At its core, gender-specific medicine is the science of how normal human biology differs between men and women and how the diagnosis and treatment of disease differs as a function of gender. Dr. Legato’s discoveries and those of her colleagues have led to a personalization of medicine that assists doctors worldwide in understanding the difference in normal function of men and women and in their sex-specific experiences of the same diseases.
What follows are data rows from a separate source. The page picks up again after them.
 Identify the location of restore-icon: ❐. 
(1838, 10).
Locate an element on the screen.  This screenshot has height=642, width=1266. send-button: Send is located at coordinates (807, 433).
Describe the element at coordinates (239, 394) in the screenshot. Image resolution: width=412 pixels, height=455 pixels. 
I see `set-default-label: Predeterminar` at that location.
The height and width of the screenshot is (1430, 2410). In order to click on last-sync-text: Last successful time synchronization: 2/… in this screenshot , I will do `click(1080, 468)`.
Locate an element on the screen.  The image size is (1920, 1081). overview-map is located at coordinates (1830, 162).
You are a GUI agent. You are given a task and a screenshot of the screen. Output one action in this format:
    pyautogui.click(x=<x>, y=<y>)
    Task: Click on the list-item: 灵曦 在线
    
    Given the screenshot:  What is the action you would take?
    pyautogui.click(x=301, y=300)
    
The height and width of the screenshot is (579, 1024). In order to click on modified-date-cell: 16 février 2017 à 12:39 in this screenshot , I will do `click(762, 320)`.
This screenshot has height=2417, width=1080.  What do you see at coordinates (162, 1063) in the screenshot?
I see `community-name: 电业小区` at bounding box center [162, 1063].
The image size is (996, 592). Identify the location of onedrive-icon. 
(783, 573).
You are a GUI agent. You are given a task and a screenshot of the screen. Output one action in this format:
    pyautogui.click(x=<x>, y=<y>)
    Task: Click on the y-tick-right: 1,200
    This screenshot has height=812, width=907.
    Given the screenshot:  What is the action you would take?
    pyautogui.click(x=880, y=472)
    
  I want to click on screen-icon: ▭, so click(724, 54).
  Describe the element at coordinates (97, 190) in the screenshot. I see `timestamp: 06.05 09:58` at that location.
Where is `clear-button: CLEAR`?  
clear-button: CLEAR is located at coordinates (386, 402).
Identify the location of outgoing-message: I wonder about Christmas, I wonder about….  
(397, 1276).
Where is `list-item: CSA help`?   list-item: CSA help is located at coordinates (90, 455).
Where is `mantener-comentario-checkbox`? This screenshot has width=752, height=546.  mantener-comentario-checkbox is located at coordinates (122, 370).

She began her work in gender-specific medicine by authoring the first book on women and heart disease, The Female Heart: The Truth About Women and Coronary Artery Disease, which won the Blakeslee Award of the American Heart Association in 1992. Because of this research, the cardiovascular community began to include women in clinical trials affirming the fact that the risk factors, symptoms, and treatment of the same disease can be significantly different between the sexes. Convinced that the sex-specific differences in coronary artery disease were not unique, Dr. Legato began a wide-ranging survey of all medical specialties and in 2004, published the first textbook on gender-specific medicine, The Principles of Gender-Specific Medicine. The second edition appeared in 2010 and the third edition, dedicated to explaining how gender impacts biomedical investigation in the genomic era, won the PROSE Award in Clinical Medicine from the Association of American Publishers in 2018. A fourth edition is forthcoming.
She also founded the first scientific journals publishing new studies in the field, The Journal of Gender-Specific Medicine, and a newer version, Gender Medicine, both listed in the Index Medicus of the National Library of Medicine. She has founded a third peer-reviewed, open access journal, Gender and the Genome, which focuses on the impact of biological sex on technology and its effects on human life.
Dr. Legato is the author of multiple works, including: What Women Need to Know (Simon & Schuster, 1997), Eve’s Rib (Harmony Books, 2002), Why Men Never Remember and Women Never Forget (Rodale, 2005), Why Men Die First (Palgrave, 2008), The International Society for Gender Medicine: History and Highlights (Academic Press, 2017), and most recently, The Plasticity of Sex (Academic Press, 2020). Her books have been translated into 28 languages to date.
As an internationally respected authority on gender medicine, Dr. Legato has chaired symposia and made keynote addresses to world congresses in gender-specific medicine in Berlin, Israel, Italy, Japan, Panama, South Korea, Stockholm, and Vienna. In collaboration with the Menarini Foundation, she is co-chairing a symposium on epigenetics, Sex, Gender and Epigenetics: From Molecule to Bedside, to be held in Spring 2021 in Italy. She maintains one of the only gender-specific private practice in New York City, and she has earned recognition as one of the “Top Doctors in New York.”